### ТЕКСТ ДЛЯ ЧТЕНИЯ:
⁂
Я хочу уехать домой... далеко...
за пятьсот километров... на скором поезде... в свою крепость. В Париже я другой
человек.
Не уходите... Не надо бояться.
Вы бросили трёх девочек. Они стали женщинами...
хорошими
женщинами. Они не таят обиды. Не жаждут мести. Вы их полюбите,
я уверена.
В моей семье мужей всегда сажают
рядом с жёнами, будто они давно не виделись.
Уже тридцать лет на семейных
торжествах я сижу здесь вместо папы рядом с мамой, и мы молчим о нём.
Моя старшая сестра берёт пример с мамы
– всегда серьёзна. Неужели непонятно: делу – время, потехе – час?
– Нам нельзя брать трубку, не то
что звонить!
– Брать нельзя, чтобы не попасть
на Него, а звонить можно!
– Это дорого. Мама сказала: в
крайнем случае.
– Сегодня крайний случай!
– Ничего подобного.
– В крайнем случае или по
случаю...
– По случаю? Как это «по случаю»?
Что это значит?
– Годовщина. Праздник. Сегодня 1
апреля, День дурака. Можно пошутить.
– Ты знаешь, что нам нельзя. Уйди!
– Если не будешь мешать, мы не
будем тебя дразнить.
Её прозвали «ушки на макушке» за
то, что подслушивает. Взрослые напрасно закрываются, она всё равно слышит.
– Твоя шутка – глупая! Ты
испугаешь маму.
– Так и надо, иначе это не
розыгрыш. Чем страшнее, тем смешнее.
Держись, держись... Капитан
командует рядовыми.
Я видела мужчину со снимка. Он был
здесь. Всё знал обо мне. Даже расспрашивал меня инкогнито. Он знал, что я приду, и
мог прийти, если хотел. А я... Что мне делать? Позвонить ему?
Когда мы с сёстрами что-то
натворим, то собираемся, как заговорщицы. Потом, когда мама приходит, сидим и
дуемся... или радуемся. Маме ни к чему настроение каждой из нас. Ей нужно общее настроение.
Моя сестра не любит крайности. Она
– сама сдержанность. Не хочет походить на итальянскую родню.
Почему мы всегда сидим на тех же
местах? Жоржетта – справа, Карин – слева, я – в середине. Да, я всегда в
середине.
К моему рождению мама приготовила
всё голубое. Будь я мальчиком, бабушка и крёстный полюбили бы папу. После Карин
они ждали мальчика. Меня бы назвали Жоржем, не дай Бог.
⁂
### ЗАДАНИЕ:
Перескажите текст для чтения в двух предложениях. Опирайтесь только на текст для чтения.

### ДАННЫЕ:
⁂
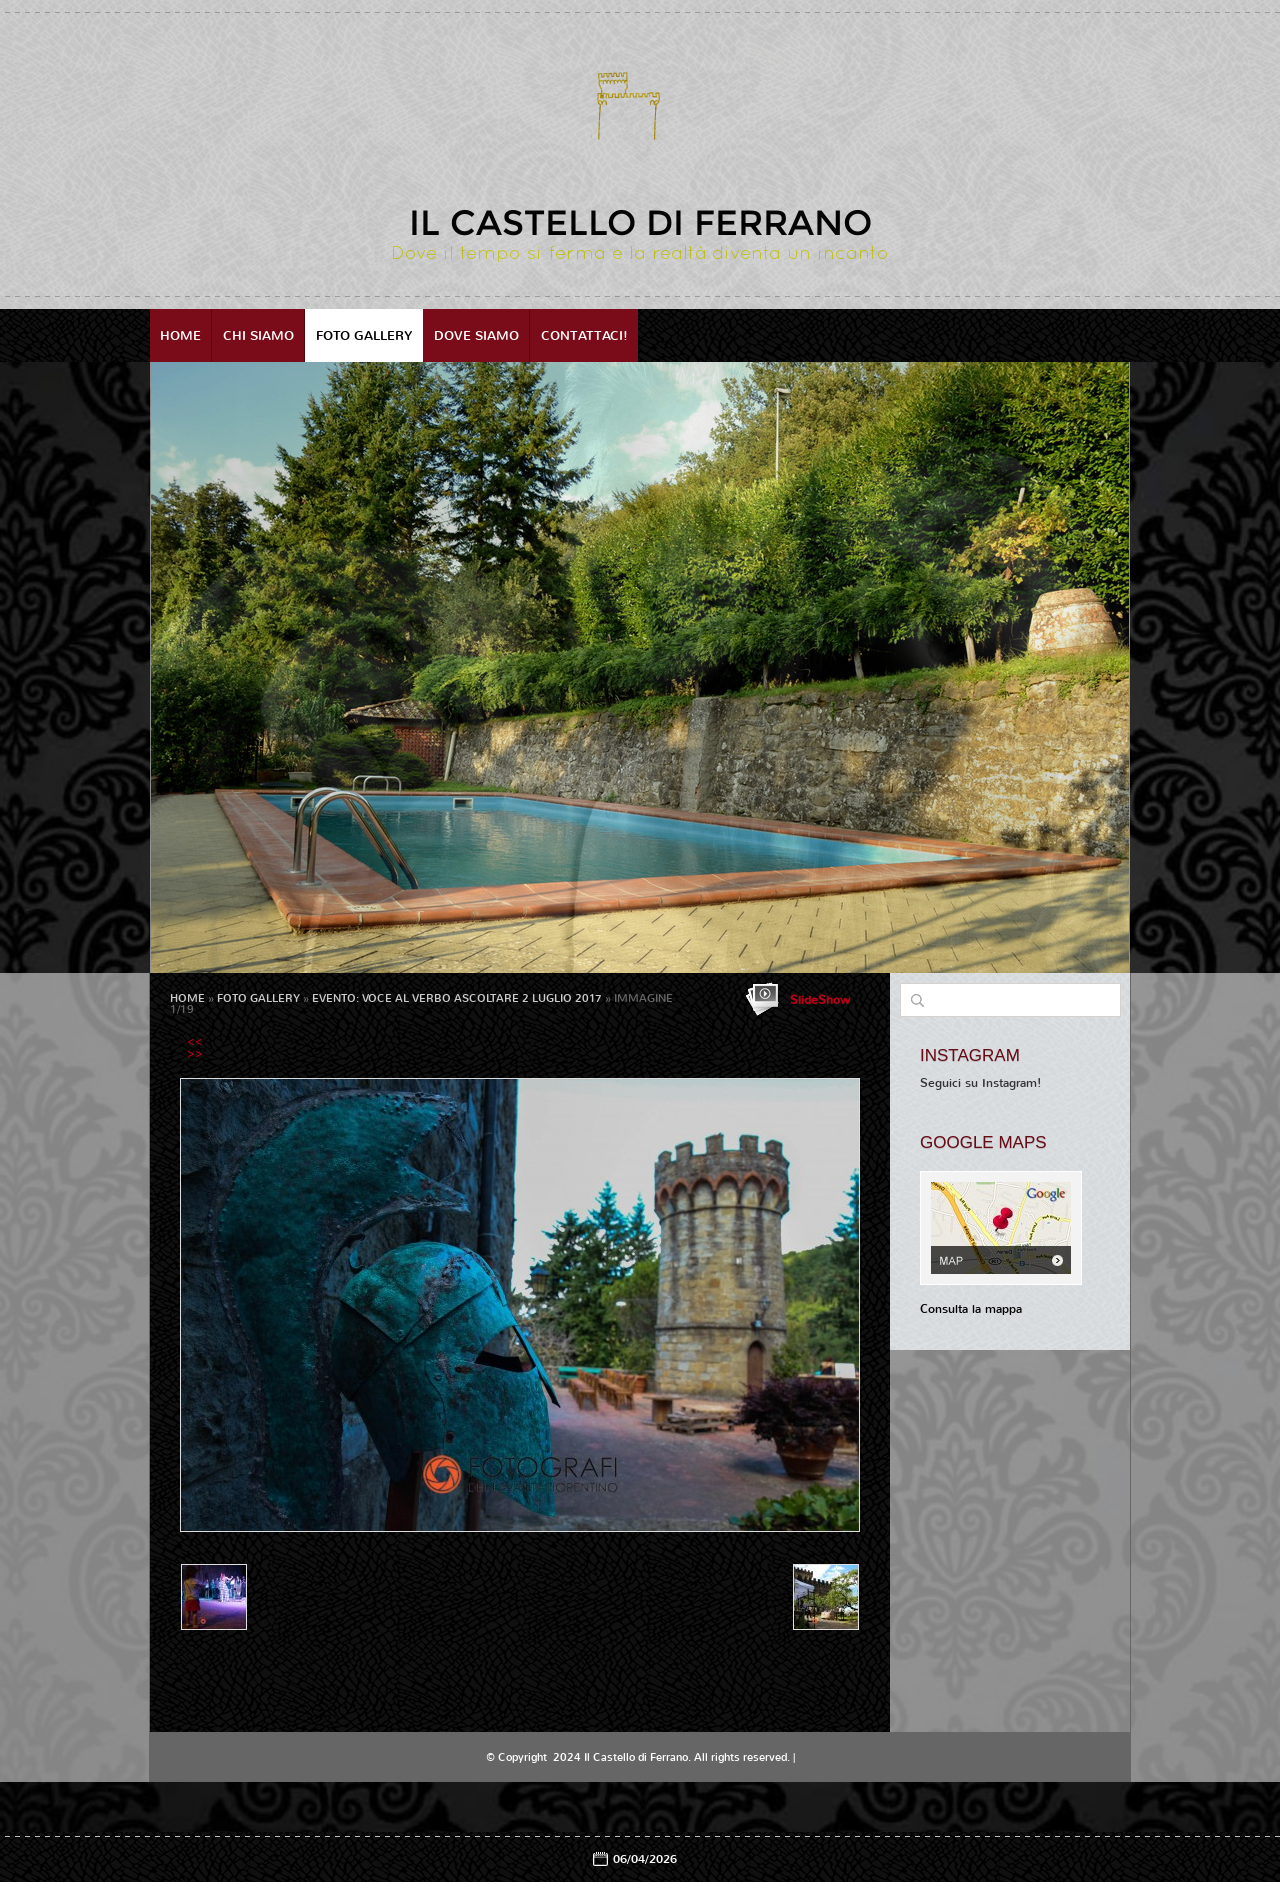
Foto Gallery (364, 335)
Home (180, 335)
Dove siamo (476, 335)
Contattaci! (584, 335)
⁂
### ОТВЕТ:
Одна из сестёр рассказывает, что уже тридцать лет сидит на семейных торжествах рядом с мамой вместо папы и всегда занимает место в середине, между Жоржеттой и Карин. Сёстры спорят о телефонном розыгрыше на 1 апреля, который может испугать маму, а ещё звучит признание, что мужчина со снимка всё знал о говорящей, и вопрос, не позвонить ли ему.